On his chances of securing the PDP’s nomination given that he will be up against very well resourced individuals –Governors and former Governors, including the former Vice President Atiku Abubakar – Turaki did not think that money alone will be the decisive factor in securing the party’s nomination. “Yes, money is important. But don’t forget that Obama emerged as the presidential candidate of the Democratic Party in the US despite not being rich; Shagari became the Presidential candidate of the NPN in 1979 but he wasn’t rich, Buhari has been contesting for the presidency of this country since 2003 under different platforms without being rich.
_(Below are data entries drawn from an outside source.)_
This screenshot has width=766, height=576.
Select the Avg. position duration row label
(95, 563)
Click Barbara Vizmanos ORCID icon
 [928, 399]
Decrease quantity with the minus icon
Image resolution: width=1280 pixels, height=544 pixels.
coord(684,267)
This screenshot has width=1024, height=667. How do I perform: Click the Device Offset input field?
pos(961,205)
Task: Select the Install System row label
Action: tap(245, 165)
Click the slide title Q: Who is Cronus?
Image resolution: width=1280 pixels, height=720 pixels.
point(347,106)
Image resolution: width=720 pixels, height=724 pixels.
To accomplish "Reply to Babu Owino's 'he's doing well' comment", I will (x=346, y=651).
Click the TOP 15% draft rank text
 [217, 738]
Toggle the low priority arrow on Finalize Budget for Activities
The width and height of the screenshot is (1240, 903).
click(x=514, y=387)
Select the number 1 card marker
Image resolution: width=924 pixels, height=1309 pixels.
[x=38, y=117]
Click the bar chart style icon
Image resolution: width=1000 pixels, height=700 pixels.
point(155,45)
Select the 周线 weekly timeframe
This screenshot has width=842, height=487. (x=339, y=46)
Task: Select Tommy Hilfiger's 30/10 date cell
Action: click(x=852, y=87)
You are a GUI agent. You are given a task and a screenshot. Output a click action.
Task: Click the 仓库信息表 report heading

So it is not only about money.”
I asked him what we should expect from him in his first week in office if he becomes the President in 2019. For him, the first challenge, he said, is to restore the confidence of the citizens in this country. “This country is broken, really broken”, he said. “We have never been as polarized as this and this polarization is worsening every day. If by God’s grace I get my party’s nomination and win the election, at the Eagle Square where I will be sworn in, I will give an executive order that all outstanding court orders that have not been observed must be obeyed. This country must be based on the rule of law.”
He also promised that on the day he will be sworn in he will announce some critical appointments that do not require Senate approval while he will send the full list of his cabinet for Senate approval within one week of being sworn in.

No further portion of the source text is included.